In August 1945, Japan announced its unconditional surrender, ending eight years of resistance warfare. However, national unification had not yet been achieved. Although the Nationalist government (Kuomintang, or KMT) claimed to have taken control of the country, its actual authority was limited. Meanwhile, the Communist Party had built a strong political, military, and popular base in the areas it had liberated behind enemy lines. Mao Zedong and other members of the Chinese Communist Party (CCP) travel to Chongqing to meet with Chiang Kai-shek and the Kuomintang (KMT). This meeting aims to consider a peace negotiation between the two parties and hopefully discuss the beginning of a democratic nation. With assistance from the China Democratic League (led by Zhang Lan), Mao Zedong and Chiang Kai-shek signed the Double Tenth Agreement on October 10, 1945. Both parties agreed to stop the civil war and establish a multi-party government within China. However, deep-rooted differences between the CCP and the KMT made this reconciliation impossible.
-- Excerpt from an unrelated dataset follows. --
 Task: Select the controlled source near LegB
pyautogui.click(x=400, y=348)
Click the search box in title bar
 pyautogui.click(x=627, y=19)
With the opening of the One-party National Assembly and the attack on the central plains liberated area, the Double Tenth Agreement finally broke down in the following year, which led to the resumption of the civil war.

Since July 1947, the People's Liberation Army shifted its tactics from strategic defence to offence in regions under KMT rule, marking the beginning of the process of bringing China under communist rule. During this time, Chiang Kai-shek called for a National Assembly in Nanjing, where he was elected as the first President of the Republic of China (ROC). His elected vice president was Li Zongren, a known rival within the party. In May 1948, the CCP issued the "May Day Declaration" in Baoding, Hebei, proclaiming the overthrow of the KMT and calling for the prompt convening of a Political Consultative Conference to discuss and realize the establishment of a People's Congress and a democratic coalition government. During this period, corruption within the KMT became severe, and the situation on the Northeastern Front grew increasingly urgent. As a result, the democratic united front against the KMT continued to expand and gain strength, after CCP declared the opening of a "War of Liberation" against Chiang's ROC government, with many other political parties responding to the call and taking the CCP's side, including the China Democratic League, the Revolutionary Committee (China) and other political figures such as Zhang Lan, Soong Ching-ling and Li Jishen.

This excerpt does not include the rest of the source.